>> begin

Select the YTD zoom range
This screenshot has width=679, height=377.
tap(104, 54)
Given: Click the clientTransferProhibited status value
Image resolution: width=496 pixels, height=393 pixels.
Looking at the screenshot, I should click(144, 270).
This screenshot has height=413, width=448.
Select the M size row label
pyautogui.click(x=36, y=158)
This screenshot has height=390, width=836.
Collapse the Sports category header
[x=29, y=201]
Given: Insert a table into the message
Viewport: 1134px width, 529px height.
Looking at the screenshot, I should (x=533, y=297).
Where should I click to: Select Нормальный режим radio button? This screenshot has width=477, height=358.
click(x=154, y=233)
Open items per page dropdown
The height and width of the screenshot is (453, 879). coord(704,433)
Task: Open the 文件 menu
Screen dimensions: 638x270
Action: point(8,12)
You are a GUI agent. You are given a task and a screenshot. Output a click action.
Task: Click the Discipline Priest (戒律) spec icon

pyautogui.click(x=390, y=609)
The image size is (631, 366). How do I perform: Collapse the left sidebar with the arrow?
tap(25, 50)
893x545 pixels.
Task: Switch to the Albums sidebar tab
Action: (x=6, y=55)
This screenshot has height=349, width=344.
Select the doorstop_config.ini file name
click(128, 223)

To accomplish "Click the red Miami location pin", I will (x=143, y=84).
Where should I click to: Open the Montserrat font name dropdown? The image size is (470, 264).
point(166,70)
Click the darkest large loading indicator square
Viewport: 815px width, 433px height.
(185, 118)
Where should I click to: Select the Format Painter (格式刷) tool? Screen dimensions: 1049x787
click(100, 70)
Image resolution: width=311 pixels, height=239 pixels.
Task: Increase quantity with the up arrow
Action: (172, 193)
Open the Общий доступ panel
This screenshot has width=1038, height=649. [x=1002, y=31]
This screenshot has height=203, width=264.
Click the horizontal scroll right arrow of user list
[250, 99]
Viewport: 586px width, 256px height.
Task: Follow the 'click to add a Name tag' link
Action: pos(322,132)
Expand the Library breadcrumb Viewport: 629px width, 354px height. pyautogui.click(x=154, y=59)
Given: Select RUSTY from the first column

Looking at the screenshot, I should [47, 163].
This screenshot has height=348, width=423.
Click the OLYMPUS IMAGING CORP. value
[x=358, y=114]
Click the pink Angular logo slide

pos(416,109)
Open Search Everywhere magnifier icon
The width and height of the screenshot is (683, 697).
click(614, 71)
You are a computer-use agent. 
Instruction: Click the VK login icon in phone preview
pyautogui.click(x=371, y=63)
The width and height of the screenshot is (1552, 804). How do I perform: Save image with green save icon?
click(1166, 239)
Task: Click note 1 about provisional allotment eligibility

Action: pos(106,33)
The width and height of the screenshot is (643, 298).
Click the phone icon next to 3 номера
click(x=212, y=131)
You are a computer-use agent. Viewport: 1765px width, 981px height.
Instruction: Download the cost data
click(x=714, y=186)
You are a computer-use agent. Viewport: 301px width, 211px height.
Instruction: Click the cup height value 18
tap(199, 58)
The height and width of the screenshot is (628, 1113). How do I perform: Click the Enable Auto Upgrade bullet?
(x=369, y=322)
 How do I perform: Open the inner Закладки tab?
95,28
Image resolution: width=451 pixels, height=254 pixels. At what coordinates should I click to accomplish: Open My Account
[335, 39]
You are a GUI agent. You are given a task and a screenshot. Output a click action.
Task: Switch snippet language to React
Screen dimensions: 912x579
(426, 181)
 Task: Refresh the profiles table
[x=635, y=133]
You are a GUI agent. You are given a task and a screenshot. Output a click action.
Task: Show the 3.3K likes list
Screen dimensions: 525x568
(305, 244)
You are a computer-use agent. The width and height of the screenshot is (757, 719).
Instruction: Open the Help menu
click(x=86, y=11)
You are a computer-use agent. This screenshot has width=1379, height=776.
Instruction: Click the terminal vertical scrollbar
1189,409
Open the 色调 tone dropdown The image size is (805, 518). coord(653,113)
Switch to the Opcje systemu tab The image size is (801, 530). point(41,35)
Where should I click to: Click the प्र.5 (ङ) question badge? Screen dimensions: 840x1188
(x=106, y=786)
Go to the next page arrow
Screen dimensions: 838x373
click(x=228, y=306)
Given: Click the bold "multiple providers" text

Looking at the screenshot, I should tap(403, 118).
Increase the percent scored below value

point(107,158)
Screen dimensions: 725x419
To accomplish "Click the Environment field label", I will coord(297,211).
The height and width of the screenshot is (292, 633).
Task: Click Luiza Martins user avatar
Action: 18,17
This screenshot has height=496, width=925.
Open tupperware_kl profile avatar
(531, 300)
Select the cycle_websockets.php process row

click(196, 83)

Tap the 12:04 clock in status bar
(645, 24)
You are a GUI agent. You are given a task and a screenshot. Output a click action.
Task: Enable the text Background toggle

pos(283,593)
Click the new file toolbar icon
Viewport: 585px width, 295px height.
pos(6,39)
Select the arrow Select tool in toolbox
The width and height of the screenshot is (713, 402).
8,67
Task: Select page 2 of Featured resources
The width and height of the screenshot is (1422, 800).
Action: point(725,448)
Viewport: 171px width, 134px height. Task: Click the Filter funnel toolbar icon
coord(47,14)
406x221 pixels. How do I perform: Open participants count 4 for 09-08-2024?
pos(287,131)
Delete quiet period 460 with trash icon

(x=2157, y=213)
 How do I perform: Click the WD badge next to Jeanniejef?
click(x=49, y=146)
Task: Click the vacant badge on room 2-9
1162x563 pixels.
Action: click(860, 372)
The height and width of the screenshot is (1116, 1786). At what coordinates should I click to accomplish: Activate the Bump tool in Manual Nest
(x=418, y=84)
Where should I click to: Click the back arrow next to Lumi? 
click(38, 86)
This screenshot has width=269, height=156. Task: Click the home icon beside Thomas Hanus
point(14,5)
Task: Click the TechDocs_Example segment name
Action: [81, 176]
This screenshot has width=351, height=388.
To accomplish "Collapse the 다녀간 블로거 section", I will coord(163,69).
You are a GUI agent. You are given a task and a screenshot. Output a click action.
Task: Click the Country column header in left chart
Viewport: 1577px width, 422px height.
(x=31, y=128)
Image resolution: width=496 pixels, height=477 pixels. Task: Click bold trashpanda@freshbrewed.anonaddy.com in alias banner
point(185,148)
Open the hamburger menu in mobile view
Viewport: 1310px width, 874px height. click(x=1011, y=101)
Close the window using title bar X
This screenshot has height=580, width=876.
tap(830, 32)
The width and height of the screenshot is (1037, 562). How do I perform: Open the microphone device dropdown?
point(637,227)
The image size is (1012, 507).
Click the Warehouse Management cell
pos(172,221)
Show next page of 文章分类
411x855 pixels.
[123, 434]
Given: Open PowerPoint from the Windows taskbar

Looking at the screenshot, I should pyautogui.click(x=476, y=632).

>> end

WRITTEN TASK - Reproduce every row above verbatim, preserving each character and line break.

RESPONSE FOR THIS EXERCISE -
Select the YTD zoom range
This screenshot has width=679, height=377.
tap(104, 54)
Given: Click the clientTransferProhibited status value
Image resolution: width=496 pixels, height=393 pixels.
Looking at the screenshot, I should click(144, 270).
This screenshot has height=413, width=448.
Select the M size row label
pyautogui.click(x=36, y=158)
This screenshot has height=390, width=836.
Collapse the Sports category header
[x=29, y=201]
Given: Insert a table into the message
Viewport: 1134px width, 529px height.
Looking at the screenshot, I should (x=533, y=297).
Where should I click to: Select Нормальный режим radio button? This screenshot has width=477, height=358.
click(x=154, y=233)
Open items per page dropdown
The height and width of the screenshot is (453, 879). coord(704,433)
Task: Open the 文件 menu
Screen dimensions: 638x270
Action: point(8,12)
You are a GUI agent. You are given a task and a screenshot. Output a click action.
Task: Click the Discipline Priest (戒律) spec icon

pyautogui.click(x=390, y=609)
The image size is (631, 366). How do I perform: Collapse the left sidebar with the arrow?
tap(25, 50)
893x545 pixels.
Task: Switch to the Albums sidebar tab
Action: (x=6, y=55)
This screenshot has height=349, width=344.
Select the doorstop_config.ini file name
click(128, 223)

To accomplish "Click the red Miami location pin", I will (x=143, y=84).
Where should I click to: Open the Montserrat font name dropdown? The image size is (470, 264).
point(166,70)
Click the darkest large loading indicator square
Viewport: 815px width, 433px height.
(185, 118)
Where should I click to: Select the Format Painter (格式刷) tool? Screen dimensions: 1049x787
click(100, 70)
Image resolution: width=311 pixels, height=239 pixels.
Task: Increase quantity with the up arrow
Action: (172, 193)
Open the Общий доступ panel
This screenshot has width=1038, height=649. [x=1002, y=31]
This screenshot has height=203, width=264.
Click the horizontal scroll right arrow of user list
[250, 99]
Viewport: 586px width, 256px height.
Task: Follow the 'click to add a Name tag' link
Action: pos(322,132)
Expand the Library breadcrumb Viewport: 629px width, 354px height. pyautogui.click(x=154, y=59)
Given: Select RUSTY from the first column

Looking at the screenshot, I should [47, 163].
This screenshot has height=348, width=423.
Click the OLYMPUS IMAGING CORP. value
[x=358, y=114]
Click the pink Angular logo slide

pos(416,109)
Open Search Everywhere magnifier icon
The width and height of the screenshot is (683, 697).
click(614, 71)
You are a computer-use agent. 
Instruction: Click the VK login icon in phone preview
pyautogui.click(x=371, y=63)
The width and height of the screenshot is (1552, 804). How do I perform: Save image with green save icon?
click(1166, 239)
Task: Click note 1 about provisional allotment eligibility

Action: pos(106,33)
The width and height of the screenshot is (643, 298).
Click the phone icon next to 3 номера
click(x=212, y=131)
You are a computer-use agent. Viewport: 1765px width, 981px height.
Instruction: Download the cost data
click(x=714, y=186)
You are a computer-use agent. Viewport: 301px width, 211px height.
Instruction: Click the cup height value 18
tap(199, 58)
The height and width of the screenshot is (628, 1113). How do I perform: Click the Enable Auto Upgrade bullet?
(x=369, y=322)
 How do I perform: Open the inner Закладки tab?
95,28
Image resolution: width=451 pixels, height=254 pixels. At what coordinates should I click to accomplish: Open My Account
[335, 39]
You are a GUI agent. You are given a task and a screenshot. Output a click action.
Task: Switch snippet language to React
Screen dimensions: 912x579
(426, 181)
 Task: Refresh the profiles table
[x=635, y=133]
You are a GUI agent. You are given a task and a screenshot. Output a click action.
Task: Show the 3.3K likes list
Screen dimensions: 525x568
(305, 244)
You are a computer-use agent. The width and height of the screenshot is (757, 719).
Instruction: Open the Help menu
click(x=86, y=11)
You are a computer-use agent. This screenshot has width=1379, height=776.
Instruction: Click the terminal vertical scrollbar
1189,409
Open the 色调 tone dropdown The image size is (805, 518). coord(653,113)
Switch to the Opcje systemu tab The image size is (801, 530). point(41,35)
Where should I click to: Click the प्र.5 (ङ) question badge? Screen dimensions: 840x1188
(x=106, y=786)
Go to the next page arrow
Screen dimensions: 838x373
click(x=228, y=306)
Given: Click the bold "multiple providers" text

Looking at the screenshot, I should tap(403, 118).
Increase the percent scored below value

point(107,158)
Screen dimensions: 725x419
To accomplish "Click the Environment field label", I will coord(297,211).
The height and width of the screenshot is (292, 633).
Task: Click Luiza Martins user avatar
Action: 18,17
This screenshot has height=496, width=925.
Open tupperware_kl profile avatar
(531, 300)
Select the cycle_websockets.php process row

click(196, 83)

Tap the 12:04 clock in status bar
(645, 24)
You are a GUI agent. You are given a task and a screenshot. Output a click action.
Task: Enable the text Background toggle

pos(283,593)
Click the new file toolbar icon
Viewport: 585px width, 295px height.
pos(6,39)
Select the arrow Select tool in toolbox
The width and height of the screenshot is (713, 402).
8,67
Task: Select page 2 of Featured resources
The width and height of the screenshot is (1422, 800).
Action: point(725,448)
Viewport: 171px width, 134px height. Task: Click the Filter funnel toolbar icon
coord(47,14)
406x221 pixels. How do I perform: Open participants count 4 for 09-08-2024?
pos(287,131)
Delete quiet period 460 with trash icon

(x=2157, y=213)
 How do I perform: Click the WD badge next to Jeanniejef?
click(x=49, y=146)
Task: Click the vacant badge on room 2-9
1162x563 pixels.
Action: click(860, 372)
The height and width of the screenshot is (1116, 1786). At what coordinates should I click to accomplish: Activate the Bump tool in Manual Nest
(x=418, y=84)
Where should I click to: Click the back arrow next to Lumi? 
click(38, 86)
This screenshot has width=269, height=156. Task: Click the home icon beside Thomas Hanus
point(14,5)
Task: Click the TechDocs_Example segment name
Action: [81, 176]
This screenshot has width=351, height=388.
To accomplish "Collapse the 다녀간 블로거 section", I will coord(163,69).
You are a GUI agent. You are given a task and a screenshot. Output a click action.
Task: Click the Country column header in left chart
Viewport: 1577px width, 422px height.
(x=31, y=128)
Image resolution: width=496 pixels, height=477 pixels. Task: Click bold trashpanda@freshbrewed.anonaddy.com in alias banner
point(185,148)
Open the hamburger menu in mobile view
Viewport: 1310px width, 874px height. click(x=1011, y=101)
Close the window using title bar X
This screenshot has height=580, width=876.
tap(830, 32)
The width and height of the screenshot is (1037, 562). How do I perform: Open the microphone device dropdown?
point(637,227)
The image size is (1012, 507).
Click the Warehouse Management cell
pos(172,221)
Show next page of 文章分类
411x855 pixels.
[123, 434]
Given: Open PowerPoint from the Windows taskbar

Looking at the screenshot, I should pyautogui.click(x=476, y=632).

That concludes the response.